Last week I wrote about using a variety of herbs and spices to create ethnic flavors. Many of those herbs and spices not only provide great flavor and taste but also health benefits.
Turmeric, black pepper and ginger all have anti-inflammatory properties. Turmeric and black pepper especially work better when ingested together. They are common in many east asian cuisines. Ginger also has anti-nausea capacity and you can find ginger lozenges in the grocery store check out aisles. Ginger adds a wonderful flavor and taste to our smoothies, try it.
Basil, cilantro, oregano, cayenne pepper are all have antioxidant power and help with digestion. Although they lend the best flavor and color when used fresh, dried basil and oregano are just as effective. Cilantro seeds also known as coriander seeds are one of the main ingredients in any Indian Masala. While the cilantro leaves are cooling, the coriander seeds have a warming effect. Combine coriander seeds, cumin seeds and cayenne pepper to make an aromatic and antioxidant spice rub.
Cinnamon is well known and used around the world in almost all cuisines. It has been shown to help regulate blood glucose levels. Fenugreek seeds (commonly used in Indian cooking) also have similar effect. Sprinkle some cinnamon on your cereal, fruits or coffee. Add fenugreek seeds to your spice mixture, grind together and use as rub or marinade.
Let’s not forget the most common and versatile lemons. Lemons are high in vitamin C. Their anti-bacterial property makes them a great for cleaning surfaces. Lemon slices or juice add a fresh taste and a dose of vitamin C to help prevent common colds. The astringent quality of lemons also makes it a great additive for a facial mask.
Go ahead and experiment. Make your meals flavorful and healthy! Enjoy the color, flavor and taste. Love your food.

Records shown:
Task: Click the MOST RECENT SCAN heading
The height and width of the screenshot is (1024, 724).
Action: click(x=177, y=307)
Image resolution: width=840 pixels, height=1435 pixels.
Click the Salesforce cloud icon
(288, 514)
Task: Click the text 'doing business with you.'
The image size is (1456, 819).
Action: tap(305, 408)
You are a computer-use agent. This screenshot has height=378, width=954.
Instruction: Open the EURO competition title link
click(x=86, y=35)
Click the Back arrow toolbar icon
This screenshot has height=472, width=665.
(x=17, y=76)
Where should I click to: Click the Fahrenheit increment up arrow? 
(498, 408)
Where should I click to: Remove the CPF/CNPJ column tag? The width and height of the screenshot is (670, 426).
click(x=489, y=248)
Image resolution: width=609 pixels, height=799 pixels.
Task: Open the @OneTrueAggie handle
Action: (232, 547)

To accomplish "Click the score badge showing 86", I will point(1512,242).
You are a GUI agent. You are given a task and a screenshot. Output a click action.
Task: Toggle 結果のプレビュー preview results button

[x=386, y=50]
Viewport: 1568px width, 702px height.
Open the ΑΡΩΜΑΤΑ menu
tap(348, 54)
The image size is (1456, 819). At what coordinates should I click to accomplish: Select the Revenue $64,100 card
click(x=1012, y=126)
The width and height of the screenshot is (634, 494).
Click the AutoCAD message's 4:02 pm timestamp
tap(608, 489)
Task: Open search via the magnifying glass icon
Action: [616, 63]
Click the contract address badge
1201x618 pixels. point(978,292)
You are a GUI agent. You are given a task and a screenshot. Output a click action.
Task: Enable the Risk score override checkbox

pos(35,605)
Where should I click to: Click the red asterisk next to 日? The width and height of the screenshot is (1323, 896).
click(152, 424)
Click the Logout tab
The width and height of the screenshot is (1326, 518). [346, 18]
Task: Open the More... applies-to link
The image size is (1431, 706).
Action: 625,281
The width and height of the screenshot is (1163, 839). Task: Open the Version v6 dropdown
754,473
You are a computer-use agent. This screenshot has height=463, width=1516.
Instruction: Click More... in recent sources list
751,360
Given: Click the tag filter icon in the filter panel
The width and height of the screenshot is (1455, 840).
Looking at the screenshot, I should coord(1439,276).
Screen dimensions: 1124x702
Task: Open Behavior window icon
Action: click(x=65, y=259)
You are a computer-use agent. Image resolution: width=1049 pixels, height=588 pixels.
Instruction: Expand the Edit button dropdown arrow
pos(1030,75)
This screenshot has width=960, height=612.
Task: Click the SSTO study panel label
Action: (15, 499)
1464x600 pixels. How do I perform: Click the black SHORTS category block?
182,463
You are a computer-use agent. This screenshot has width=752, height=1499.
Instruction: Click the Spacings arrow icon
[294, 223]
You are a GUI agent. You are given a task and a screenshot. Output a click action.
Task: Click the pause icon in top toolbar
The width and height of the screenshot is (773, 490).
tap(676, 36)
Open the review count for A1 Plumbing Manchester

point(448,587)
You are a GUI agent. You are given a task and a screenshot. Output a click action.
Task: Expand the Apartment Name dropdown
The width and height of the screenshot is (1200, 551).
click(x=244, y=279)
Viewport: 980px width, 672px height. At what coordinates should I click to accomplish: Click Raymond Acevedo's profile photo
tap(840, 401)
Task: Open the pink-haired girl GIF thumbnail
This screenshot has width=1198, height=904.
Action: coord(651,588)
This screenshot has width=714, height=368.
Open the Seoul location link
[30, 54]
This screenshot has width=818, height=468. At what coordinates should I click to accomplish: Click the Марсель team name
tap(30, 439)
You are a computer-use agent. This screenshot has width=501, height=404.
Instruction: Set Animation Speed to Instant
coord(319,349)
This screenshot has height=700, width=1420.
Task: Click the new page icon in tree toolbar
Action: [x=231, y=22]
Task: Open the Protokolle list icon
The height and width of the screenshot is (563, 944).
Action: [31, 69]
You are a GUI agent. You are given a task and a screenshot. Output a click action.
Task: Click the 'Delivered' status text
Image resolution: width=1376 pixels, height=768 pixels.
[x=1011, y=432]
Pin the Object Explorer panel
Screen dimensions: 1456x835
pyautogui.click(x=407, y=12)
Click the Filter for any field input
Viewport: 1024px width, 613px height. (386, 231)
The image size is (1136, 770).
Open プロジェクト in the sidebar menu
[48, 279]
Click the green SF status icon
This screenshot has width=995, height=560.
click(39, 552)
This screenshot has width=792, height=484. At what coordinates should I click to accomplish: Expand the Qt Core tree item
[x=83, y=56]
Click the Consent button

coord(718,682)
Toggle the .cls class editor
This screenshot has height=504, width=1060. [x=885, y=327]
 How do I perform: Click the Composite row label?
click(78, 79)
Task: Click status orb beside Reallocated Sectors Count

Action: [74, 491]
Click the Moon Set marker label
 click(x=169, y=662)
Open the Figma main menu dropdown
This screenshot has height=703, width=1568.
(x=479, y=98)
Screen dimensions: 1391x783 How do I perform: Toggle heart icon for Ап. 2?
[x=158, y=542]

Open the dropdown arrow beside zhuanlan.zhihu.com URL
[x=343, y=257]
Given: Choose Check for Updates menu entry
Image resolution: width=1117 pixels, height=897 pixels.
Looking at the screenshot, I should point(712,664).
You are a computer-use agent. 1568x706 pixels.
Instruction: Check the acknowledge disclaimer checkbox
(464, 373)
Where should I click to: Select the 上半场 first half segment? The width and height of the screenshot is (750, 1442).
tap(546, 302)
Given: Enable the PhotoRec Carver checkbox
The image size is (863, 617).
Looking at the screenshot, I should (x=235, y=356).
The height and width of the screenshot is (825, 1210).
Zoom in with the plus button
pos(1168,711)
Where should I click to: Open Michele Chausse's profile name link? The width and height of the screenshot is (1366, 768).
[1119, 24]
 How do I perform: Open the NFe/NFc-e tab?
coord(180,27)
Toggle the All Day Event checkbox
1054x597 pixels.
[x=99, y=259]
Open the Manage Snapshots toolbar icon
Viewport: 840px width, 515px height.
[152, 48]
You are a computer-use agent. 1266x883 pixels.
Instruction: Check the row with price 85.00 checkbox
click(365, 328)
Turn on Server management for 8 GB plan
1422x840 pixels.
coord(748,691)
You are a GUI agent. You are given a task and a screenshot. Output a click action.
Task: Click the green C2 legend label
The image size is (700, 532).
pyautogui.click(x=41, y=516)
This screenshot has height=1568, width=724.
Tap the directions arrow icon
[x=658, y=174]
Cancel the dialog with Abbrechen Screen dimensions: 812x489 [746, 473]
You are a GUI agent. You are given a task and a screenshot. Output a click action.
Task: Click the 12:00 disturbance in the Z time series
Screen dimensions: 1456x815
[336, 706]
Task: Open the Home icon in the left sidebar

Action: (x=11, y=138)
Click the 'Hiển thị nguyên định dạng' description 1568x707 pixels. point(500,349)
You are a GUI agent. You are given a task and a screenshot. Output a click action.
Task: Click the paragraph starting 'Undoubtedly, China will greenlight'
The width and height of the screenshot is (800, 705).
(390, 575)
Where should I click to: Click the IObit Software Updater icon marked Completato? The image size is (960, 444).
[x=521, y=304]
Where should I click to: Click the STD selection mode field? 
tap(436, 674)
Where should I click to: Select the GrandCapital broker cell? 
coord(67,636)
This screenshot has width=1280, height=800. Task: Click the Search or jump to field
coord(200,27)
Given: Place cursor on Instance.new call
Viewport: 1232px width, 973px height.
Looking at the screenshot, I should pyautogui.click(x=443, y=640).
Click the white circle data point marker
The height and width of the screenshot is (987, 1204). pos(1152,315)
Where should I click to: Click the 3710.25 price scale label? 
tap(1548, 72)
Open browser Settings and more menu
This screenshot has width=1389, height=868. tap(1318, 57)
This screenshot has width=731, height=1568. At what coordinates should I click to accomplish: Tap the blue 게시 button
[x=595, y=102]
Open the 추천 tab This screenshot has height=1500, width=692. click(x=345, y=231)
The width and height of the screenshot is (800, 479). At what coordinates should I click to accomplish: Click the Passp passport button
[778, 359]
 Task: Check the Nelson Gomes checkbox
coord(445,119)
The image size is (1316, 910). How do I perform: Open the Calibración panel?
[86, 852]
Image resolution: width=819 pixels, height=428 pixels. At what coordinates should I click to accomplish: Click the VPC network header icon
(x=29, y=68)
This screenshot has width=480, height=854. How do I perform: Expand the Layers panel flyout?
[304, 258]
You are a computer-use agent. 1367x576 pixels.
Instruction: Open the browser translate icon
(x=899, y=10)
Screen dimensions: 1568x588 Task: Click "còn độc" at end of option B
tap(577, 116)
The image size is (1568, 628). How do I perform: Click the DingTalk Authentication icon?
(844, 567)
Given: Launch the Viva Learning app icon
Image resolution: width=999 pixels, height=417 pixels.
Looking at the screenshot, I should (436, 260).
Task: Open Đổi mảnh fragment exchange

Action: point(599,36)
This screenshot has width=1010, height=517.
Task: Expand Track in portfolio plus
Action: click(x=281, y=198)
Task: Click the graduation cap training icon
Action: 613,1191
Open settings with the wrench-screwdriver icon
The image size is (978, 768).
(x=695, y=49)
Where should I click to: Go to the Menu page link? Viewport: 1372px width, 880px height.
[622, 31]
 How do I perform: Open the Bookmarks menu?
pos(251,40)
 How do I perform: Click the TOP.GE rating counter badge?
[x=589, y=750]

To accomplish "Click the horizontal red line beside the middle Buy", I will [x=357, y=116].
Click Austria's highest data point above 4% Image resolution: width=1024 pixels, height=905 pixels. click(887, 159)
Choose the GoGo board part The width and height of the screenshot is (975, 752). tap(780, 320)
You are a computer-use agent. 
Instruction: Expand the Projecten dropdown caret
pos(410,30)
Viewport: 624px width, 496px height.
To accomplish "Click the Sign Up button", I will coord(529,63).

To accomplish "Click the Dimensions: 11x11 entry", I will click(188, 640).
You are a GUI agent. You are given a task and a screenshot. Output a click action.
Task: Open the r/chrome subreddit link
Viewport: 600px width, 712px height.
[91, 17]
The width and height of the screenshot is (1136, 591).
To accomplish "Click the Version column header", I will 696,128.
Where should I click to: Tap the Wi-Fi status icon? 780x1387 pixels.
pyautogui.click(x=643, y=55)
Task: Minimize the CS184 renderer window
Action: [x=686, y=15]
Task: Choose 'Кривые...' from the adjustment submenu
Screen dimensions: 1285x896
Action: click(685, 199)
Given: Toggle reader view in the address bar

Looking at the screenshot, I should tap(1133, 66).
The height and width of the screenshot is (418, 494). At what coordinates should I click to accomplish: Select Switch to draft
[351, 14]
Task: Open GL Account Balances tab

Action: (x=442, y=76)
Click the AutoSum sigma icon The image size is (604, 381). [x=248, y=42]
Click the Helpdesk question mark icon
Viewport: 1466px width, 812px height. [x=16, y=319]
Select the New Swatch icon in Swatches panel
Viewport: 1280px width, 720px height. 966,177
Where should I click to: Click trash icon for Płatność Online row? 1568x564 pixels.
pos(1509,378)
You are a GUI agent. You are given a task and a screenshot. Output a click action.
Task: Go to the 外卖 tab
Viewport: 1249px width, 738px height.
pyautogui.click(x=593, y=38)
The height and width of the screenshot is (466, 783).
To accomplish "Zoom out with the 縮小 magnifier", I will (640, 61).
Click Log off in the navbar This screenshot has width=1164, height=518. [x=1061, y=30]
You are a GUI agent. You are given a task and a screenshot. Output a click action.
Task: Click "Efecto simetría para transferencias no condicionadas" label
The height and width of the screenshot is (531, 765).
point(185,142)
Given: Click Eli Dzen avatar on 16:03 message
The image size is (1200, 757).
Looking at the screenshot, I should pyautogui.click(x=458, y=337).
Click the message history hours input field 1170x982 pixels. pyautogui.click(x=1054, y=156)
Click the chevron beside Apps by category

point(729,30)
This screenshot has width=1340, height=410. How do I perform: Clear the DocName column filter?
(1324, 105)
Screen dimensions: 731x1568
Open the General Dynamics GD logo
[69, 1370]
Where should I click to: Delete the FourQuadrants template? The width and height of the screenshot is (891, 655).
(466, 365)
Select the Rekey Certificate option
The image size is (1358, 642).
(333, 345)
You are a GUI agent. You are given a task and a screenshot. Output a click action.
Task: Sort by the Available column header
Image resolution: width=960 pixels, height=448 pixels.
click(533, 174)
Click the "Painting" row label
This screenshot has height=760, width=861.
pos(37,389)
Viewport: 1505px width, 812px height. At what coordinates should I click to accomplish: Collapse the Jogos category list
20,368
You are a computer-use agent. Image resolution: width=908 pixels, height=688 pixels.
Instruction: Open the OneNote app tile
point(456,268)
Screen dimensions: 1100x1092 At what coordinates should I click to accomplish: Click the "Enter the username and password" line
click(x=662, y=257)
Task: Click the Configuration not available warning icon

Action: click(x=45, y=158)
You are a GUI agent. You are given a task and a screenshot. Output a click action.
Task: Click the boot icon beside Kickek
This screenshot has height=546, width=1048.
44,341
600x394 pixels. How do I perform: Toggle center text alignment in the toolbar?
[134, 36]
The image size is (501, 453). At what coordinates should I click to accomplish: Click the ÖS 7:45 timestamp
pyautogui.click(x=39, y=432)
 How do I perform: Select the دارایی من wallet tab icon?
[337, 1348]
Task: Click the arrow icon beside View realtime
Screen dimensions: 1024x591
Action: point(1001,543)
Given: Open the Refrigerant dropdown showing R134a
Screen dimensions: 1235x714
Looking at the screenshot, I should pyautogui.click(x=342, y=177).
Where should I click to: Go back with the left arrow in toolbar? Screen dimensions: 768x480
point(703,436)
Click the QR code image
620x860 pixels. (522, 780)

Description of the task:
Please name the other name for cilantro seeds given in the article on herbs and spices.

Result of this exercise:
Coriander seeds